**What you are asked to do:**
Find the line that contains "Click state.money.balance expression" in the entries below. Restate it and every line after it, word for word, with no pictures.

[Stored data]
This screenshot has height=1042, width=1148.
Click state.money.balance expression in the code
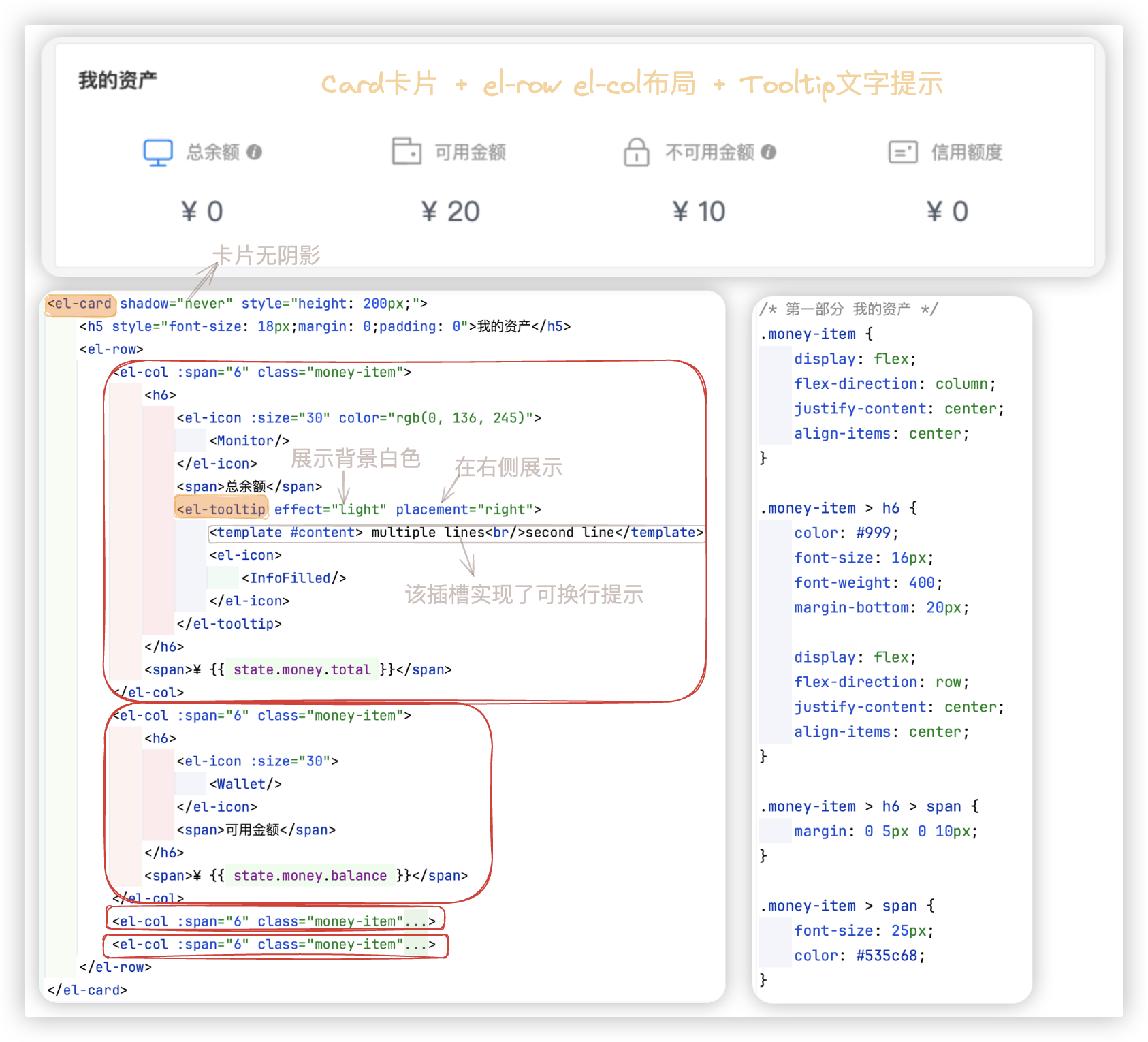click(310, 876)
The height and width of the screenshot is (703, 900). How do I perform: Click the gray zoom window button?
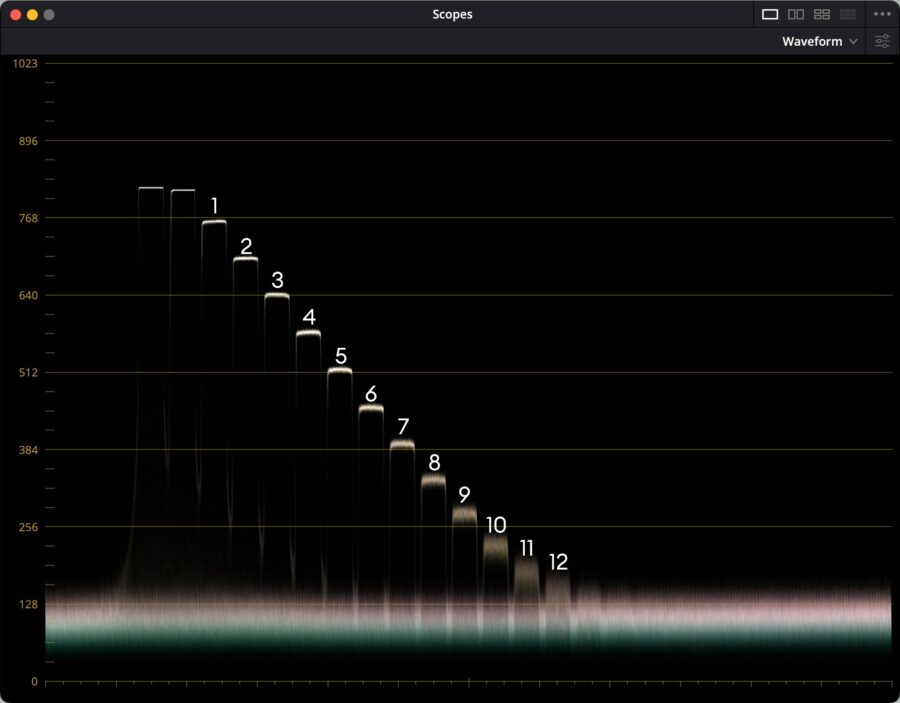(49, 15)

**Output for this task:**
Click state.money.balance expression in the code
click(310, 876)
The height and width of the screenshot is (703, 900). How do I perform: Click the gray zoom window button?
(49, 15)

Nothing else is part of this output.